Tom Stieghorst
Tom Stieghorst

One million dollars is a lot of money. It's a lot of money to give away in a sweepstakes. And when the target of the sweepstakes is not consumers but sales people, in this case travel agents, it is really unusual.

But that's what Viking Ocean Cruises did this year, awarding the $1 million prize to Marie White of Online Vacation Center in Fort Lauderdale.

Viking said the Million Dollar Voyage promotion was meant to mark its 20th anniversary and attracted more than 20,000 entries.

I asked Viking marketing senior vice president Richard Marnell whether in hindsight it was worth the cost.
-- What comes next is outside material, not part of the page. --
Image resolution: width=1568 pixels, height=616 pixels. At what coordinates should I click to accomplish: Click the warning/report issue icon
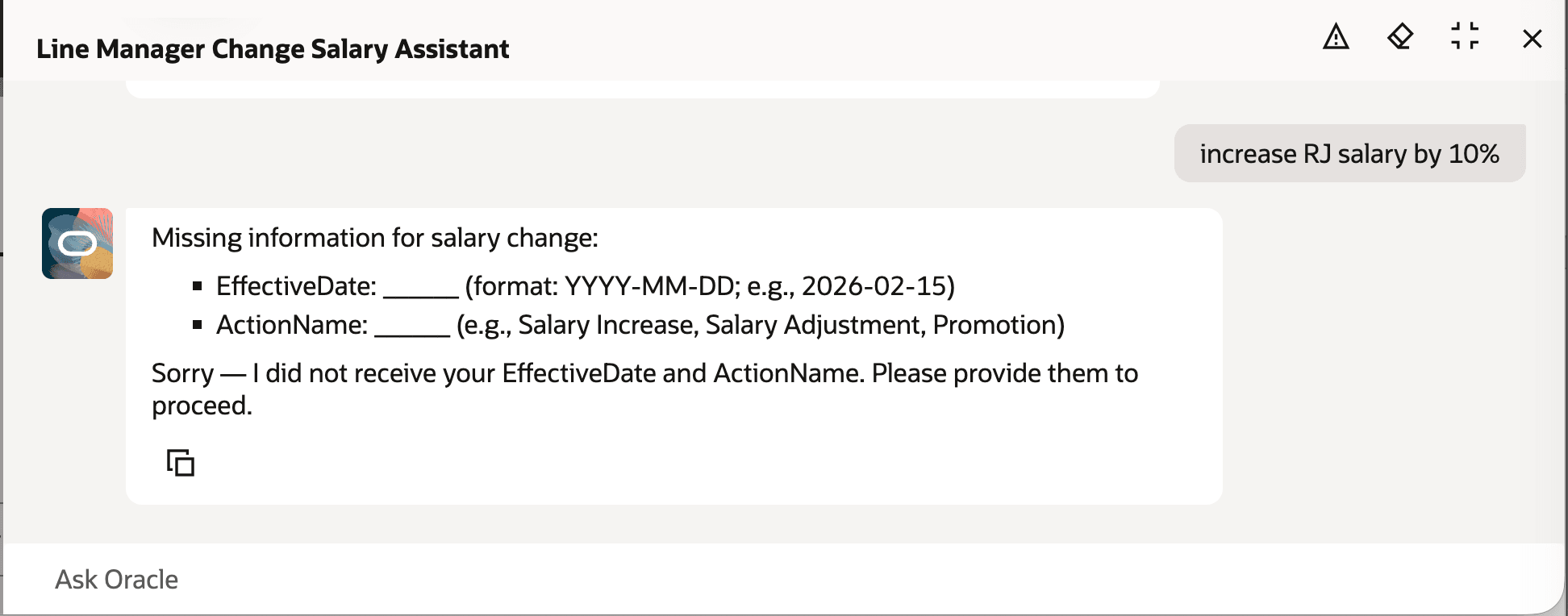pos(1335,38)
Marnell said that one of Viking Ocean's core challenges is that the Viking name is associated primarily with river cruises. Viking famously spends millions annually in its sponsorship of Masterpiece Theater.

"Raising awareness for Ocean Cruises both within the trade and with consumers is challenging," Marnell said.

Today, four years after announcing it was getting into the ocean cruise business, two years after launch, and having built four 930-passenger Viking Ocean ships, two-thirds of the line's passenger base is still derived from past river cruise guests.

"We're seeing the numbers increase," Marnell said of the new-to-Viking passenger contingent, "but we still have a long way to go."

So one way to boost that awareness is to flash some cash. Marnell said success of a promotion like the Million Dollar Voyage is hard to measure. "The success is in the build schedule," he offered. "We can't build them fast enough."

Indeed, Viking recently exercised the option on its ninth and 10th ocean cruise ships and will take a new vessel nearly every year between now and 2023.

The line has certainly caught the attention of cruise connoisseurs. I ran into former Carnival Cruise Line president Bob Dickinson the other day and one of the things he asked about was whether I had been on a Viking Ocean ship.

But it surprises me when I speak to agents that some still aren't aware of, or interested in, Viking. I think one problem is that it isn't true luxury, so it may not be sold by luxury agents, and it is still small so it may not fit the business model of some high-volume shops.

That still leaves plenty of opportunity for agents working in-between those two extremes, though.

Alas, even Viking has its limits when it comes to building agent awareness. Marnell said it has no plans to repeat the Million Dollar Voyage sweepstakes next year.